(Data items)
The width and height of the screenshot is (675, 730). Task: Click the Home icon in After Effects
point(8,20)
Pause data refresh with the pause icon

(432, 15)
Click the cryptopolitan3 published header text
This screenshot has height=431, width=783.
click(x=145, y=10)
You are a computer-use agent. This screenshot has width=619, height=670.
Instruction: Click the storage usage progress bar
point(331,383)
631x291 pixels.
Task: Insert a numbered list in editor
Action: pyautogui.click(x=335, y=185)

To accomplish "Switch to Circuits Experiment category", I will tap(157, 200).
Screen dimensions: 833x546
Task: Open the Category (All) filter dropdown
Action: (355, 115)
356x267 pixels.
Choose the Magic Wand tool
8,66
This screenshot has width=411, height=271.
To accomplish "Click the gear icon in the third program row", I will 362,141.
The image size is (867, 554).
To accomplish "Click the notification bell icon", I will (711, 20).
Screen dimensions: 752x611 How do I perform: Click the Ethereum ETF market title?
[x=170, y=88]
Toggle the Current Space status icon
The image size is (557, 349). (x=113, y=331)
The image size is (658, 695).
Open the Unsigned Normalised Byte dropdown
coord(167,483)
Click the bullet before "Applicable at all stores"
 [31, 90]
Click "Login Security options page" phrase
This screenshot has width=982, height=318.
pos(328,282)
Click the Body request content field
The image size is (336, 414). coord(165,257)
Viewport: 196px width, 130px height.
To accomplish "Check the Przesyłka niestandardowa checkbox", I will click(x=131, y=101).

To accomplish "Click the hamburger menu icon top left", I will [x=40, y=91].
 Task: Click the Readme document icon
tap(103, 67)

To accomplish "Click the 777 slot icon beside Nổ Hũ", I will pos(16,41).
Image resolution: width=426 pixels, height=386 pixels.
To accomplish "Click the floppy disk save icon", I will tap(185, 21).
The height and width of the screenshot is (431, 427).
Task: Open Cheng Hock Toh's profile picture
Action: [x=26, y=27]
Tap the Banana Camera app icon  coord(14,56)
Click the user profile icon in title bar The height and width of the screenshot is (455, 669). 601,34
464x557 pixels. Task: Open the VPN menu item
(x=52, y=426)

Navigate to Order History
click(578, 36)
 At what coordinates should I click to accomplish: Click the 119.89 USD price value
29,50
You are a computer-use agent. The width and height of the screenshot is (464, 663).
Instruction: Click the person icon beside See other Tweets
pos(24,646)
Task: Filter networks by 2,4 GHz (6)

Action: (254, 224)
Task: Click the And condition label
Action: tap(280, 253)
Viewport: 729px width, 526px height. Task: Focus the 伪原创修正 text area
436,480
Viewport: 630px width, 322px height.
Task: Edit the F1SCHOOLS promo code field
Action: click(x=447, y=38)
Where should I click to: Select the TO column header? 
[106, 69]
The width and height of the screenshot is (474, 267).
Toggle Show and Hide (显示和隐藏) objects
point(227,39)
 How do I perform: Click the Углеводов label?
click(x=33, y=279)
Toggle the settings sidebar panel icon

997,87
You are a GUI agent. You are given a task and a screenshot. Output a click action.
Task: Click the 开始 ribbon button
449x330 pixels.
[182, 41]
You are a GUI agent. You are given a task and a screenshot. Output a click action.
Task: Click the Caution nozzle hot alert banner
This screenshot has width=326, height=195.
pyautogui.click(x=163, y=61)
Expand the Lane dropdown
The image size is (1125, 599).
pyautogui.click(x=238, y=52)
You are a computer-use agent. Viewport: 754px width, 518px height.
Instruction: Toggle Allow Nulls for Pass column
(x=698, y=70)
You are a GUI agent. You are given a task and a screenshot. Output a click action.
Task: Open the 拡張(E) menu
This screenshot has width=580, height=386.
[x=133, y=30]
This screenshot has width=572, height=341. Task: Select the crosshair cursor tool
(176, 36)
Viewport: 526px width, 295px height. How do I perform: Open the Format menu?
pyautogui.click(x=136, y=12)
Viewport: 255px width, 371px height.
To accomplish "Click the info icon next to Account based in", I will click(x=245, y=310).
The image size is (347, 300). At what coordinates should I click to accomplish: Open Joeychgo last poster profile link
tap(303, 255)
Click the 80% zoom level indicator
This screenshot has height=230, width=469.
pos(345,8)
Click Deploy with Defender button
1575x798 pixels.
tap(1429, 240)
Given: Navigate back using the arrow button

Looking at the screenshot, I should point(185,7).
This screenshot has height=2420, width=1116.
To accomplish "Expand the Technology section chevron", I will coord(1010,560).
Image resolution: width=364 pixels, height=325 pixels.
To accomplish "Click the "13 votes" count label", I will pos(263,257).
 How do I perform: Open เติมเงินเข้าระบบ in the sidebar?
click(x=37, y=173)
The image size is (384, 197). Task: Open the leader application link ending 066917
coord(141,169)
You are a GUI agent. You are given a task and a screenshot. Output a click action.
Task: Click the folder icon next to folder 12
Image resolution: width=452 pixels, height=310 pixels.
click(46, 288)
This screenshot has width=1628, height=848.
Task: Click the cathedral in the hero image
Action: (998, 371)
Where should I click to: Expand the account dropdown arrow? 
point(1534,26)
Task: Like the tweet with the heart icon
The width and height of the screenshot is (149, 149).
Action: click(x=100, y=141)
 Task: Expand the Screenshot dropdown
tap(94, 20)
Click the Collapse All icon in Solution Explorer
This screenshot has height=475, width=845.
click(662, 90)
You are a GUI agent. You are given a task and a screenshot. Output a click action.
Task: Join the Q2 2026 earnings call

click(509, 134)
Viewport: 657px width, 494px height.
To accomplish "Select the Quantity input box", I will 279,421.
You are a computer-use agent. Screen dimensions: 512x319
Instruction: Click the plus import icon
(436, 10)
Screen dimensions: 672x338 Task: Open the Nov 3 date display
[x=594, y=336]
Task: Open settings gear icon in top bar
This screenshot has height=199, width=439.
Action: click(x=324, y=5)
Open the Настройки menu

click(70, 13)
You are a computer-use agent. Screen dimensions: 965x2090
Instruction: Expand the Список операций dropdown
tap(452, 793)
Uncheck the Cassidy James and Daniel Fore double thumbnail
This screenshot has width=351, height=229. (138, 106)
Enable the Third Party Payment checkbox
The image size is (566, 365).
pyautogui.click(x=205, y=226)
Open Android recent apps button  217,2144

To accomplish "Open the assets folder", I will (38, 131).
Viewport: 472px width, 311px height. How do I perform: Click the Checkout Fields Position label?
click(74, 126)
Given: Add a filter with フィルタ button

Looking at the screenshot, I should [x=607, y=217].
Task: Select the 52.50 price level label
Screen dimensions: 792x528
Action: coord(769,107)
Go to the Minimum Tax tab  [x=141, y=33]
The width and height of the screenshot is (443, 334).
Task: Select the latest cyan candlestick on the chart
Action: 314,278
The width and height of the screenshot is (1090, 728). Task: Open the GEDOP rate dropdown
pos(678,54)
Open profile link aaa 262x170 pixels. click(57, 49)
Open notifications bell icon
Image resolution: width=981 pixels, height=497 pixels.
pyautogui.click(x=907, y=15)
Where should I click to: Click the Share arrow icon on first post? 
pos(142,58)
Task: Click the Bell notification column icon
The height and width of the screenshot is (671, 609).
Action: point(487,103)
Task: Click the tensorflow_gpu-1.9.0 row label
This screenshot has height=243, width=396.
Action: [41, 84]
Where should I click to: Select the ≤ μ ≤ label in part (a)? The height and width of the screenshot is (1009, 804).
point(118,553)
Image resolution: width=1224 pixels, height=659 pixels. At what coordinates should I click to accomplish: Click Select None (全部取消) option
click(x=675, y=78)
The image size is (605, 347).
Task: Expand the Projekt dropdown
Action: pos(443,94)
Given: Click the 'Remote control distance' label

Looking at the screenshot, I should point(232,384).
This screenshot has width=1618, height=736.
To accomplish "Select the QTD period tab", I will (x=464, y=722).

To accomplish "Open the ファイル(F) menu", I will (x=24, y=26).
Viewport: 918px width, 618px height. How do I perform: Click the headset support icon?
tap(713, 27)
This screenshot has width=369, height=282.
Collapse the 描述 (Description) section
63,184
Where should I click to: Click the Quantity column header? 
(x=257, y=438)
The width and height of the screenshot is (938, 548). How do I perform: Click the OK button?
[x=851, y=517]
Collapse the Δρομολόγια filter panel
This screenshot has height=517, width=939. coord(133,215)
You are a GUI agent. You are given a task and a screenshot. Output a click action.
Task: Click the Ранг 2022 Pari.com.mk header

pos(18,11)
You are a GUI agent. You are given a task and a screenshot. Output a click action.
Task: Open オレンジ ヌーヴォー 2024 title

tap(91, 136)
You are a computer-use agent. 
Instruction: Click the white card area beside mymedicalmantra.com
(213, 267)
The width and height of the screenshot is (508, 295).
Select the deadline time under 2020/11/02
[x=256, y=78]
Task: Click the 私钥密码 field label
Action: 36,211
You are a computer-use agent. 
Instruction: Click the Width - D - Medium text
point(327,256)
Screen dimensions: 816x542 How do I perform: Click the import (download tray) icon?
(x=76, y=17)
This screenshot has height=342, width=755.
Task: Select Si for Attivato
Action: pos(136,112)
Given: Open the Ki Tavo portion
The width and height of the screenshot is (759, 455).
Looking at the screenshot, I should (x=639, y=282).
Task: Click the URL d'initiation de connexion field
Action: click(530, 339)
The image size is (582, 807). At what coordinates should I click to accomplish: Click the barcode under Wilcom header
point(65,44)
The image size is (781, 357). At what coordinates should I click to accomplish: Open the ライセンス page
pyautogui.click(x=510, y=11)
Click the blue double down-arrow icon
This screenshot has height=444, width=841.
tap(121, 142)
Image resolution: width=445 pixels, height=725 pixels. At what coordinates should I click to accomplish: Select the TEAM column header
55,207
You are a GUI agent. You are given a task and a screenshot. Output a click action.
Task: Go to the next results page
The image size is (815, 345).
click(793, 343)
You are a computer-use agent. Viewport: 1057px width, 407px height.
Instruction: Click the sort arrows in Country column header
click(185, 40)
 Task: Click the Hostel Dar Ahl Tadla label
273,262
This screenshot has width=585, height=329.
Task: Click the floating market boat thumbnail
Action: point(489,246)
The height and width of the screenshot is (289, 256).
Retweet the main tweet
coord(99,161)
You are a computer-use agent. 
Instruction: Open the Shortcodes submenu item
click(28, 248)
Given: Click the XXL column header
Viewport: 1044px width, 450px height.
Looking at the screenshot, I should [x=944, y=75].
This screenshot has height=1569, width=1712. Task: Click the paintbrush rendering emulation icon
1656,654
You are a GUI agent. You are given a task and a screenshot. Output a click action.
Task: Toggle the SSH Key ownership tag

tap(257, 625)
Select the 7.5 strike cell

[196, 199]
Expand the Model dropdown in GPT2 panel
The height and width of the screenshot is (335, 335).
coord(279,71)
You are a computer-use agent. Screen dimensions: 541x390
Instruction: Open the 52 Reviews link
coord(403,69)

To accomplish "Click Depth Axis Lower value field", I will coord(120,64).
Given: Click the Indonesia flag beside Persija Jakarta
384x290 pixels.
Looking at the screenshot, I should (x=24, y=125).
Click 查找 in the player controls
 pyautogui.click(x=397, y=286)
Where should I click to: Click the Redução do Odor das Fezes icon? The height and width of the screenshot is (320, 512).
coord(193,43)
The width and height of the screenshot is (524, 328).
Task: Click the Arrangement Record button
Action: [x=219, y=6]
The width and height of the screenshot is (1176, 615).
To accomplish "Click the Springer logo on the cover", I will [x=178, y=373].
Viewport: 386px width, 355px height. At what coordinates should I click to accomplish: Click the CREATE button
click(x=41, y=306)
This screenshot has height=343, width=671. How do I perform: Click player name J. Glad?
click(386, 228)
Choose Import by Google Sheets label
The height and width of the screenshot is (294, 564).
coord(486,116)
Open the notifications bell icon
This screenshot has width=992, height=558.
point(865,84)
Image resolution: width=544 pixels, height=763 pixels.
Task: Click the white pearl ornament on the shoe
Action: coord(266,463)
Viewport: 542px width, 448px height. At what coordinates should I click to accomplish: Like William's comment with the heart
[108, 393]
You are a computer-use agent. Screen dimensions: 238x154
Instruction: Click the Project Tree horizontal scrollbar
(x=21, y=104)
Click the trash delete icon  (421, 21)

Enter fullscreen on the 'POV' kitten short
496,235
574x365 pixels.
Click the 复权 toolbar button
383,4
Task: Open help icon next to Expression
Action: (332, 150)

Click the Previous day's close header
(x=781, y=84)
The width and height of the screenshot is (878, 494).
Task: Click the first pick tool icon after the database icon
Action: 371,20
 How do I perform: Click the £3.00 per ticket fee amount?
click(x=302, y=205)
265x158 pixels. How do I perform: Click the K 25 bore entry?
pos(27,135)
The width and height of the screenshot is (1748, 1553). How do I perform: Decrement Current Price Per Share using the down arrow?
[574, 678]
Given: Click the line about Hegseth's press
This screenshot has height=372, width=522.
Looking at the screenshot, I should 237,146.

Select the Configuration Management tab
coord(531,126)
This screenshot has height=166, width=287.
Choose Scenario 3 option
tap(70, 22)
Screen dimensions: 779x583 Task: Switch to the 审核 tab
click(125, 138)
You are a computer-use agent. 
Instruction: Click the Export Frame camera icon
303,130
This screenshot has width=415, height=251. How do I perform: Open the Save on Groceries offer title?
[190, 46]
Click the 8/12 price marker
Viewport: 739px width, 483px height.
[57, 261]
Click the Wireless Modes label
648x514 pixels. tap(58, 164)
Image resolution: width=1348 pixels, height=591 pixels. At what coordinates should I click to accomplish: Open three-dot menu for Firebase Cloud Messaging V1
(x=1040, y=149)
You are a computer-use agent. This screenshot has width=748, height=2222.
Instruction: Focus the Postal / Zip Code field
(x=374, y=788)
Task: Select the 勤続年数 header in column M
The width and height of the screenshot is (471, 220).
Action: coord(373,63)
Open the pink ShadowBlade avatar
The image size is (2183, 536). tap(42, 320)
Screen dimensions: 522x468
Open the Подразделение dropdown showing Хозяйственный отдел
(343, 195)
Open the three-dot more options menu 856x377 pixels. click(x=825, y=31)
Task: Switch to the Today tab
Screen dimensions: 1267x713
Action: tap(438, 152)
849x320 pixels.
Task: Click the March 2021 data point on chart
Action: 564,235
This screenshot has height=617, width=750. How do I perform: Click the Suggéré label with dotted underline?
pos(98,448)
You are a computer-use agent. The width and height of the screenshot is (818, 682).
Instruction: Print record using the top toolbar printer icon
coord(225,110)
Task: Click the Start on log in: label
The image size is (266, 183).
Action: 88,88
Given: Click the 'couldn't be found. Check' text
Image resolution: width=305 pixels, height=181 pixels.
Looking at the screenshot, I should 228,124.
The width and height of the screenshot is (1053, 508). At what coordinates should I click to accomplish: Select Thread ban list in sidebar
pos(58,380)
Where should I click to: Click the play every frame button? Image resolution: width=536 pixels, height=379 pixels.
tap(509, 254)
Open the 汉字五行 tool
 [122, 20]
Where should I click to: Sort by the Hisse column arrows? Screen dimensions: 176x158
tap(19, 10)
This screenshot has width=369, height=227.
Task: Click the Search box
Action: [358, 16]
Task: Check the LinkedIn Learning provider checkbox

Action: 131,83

§ **What is required**: Pull out the lines above in which the word "folder" appears.

§ **Reply to the exercise**:
Task: Click the folder icon next to folder 12
To accomplish "Open the assets folder", I will (38, 131).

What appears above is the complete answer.